12/03/2026
da La Notizia
Ha convocato il ministro degli Esteri Johann Wadephul a Gerusalemme per ribadirlo. «È cruciale che noi europei trasmettiamo questo messaggio insieme», ha dichiarato Merz a Berlino.
La parola errore presuppone una deviazione accidentale. Bezalel Smotrich, ministro delle Finanze con delega agli insediamenti, aveva già risposto mesi prima che Merz parlasse. Nel 2025 aveva dichiarato: «Lo Stato palestinese viene cancellato dal tavolo, non con slogan ma con azioni. Ogni insediamento è un altro chiodo nella bara di questa idea pericolosa». Non un errore. Un programma enunciato prima che Berlino aprisse bocca.
Ehud Olmert, premier israeliano dal 2006 al 2009, lo chiama con altre parole. Su Haaretz ha scritto che in Cisgiordania è in atto «un tentativo violento e criminale di pulizia etnica», con polizia, esercito e Shin Bet come complici. L’Ufficio dell’Alto Commissariato ONU per i diritti umani, nel rapporto del 19 febbraio 2026, solleva le stesse preoccupazioni: attacchi sistematici e trasferimenti forzati sembrano orientati a uno spostamento permanente della popolazione palestinese.

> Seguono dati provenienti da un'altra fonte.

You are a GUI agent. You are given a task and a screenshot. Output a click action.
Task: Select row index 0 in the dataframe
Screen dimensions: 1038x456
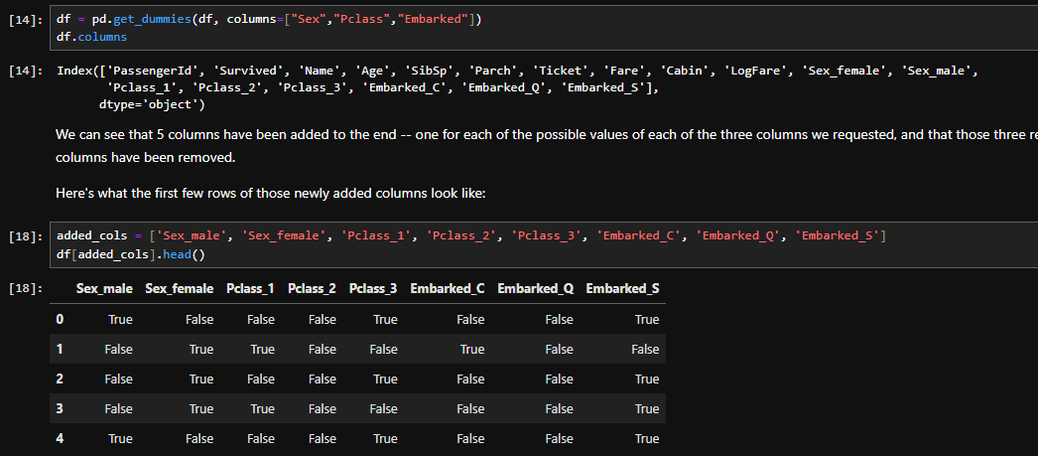pyautogui.click(x=61, y=320)
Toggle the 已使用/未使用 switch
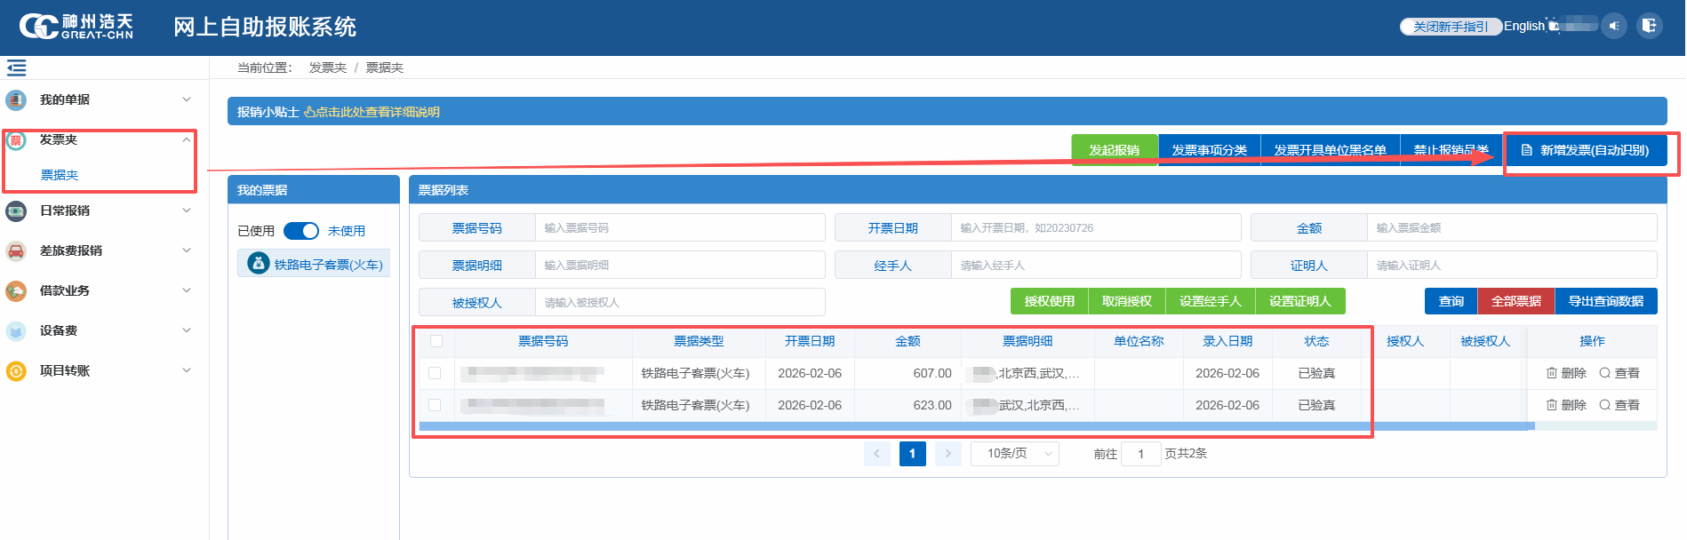Screen dimensions: 1687x540 coord(301,231)
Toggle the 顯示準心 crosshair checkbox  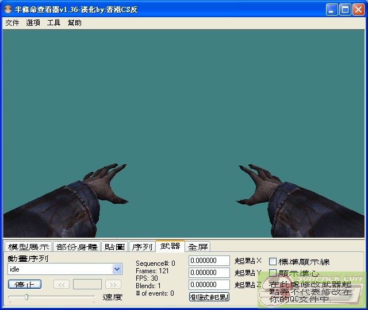273,273
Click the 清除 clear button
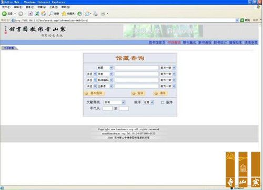The image size is (263, 190). (160, 93)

Nel 2025, secondo i dati ONU, l’espansione degli insediamenti ha raggiunto il livello più alto dal 2017. In Cisgiordania vivono 700.000 coloni israeliani tra 3 milioni di palestinesi. Il progetto E1 è già in gara d’appalto.
Merz chiede che Israele rinunci all’E1. Smotrich nel 2025 aveva già risposto alla domanda che nessuno gli aveva ancora posto: «Lo Stato palestinese viene cancellato dal tavolo non con slogan ma con azioni». La parola errore non era contemplata.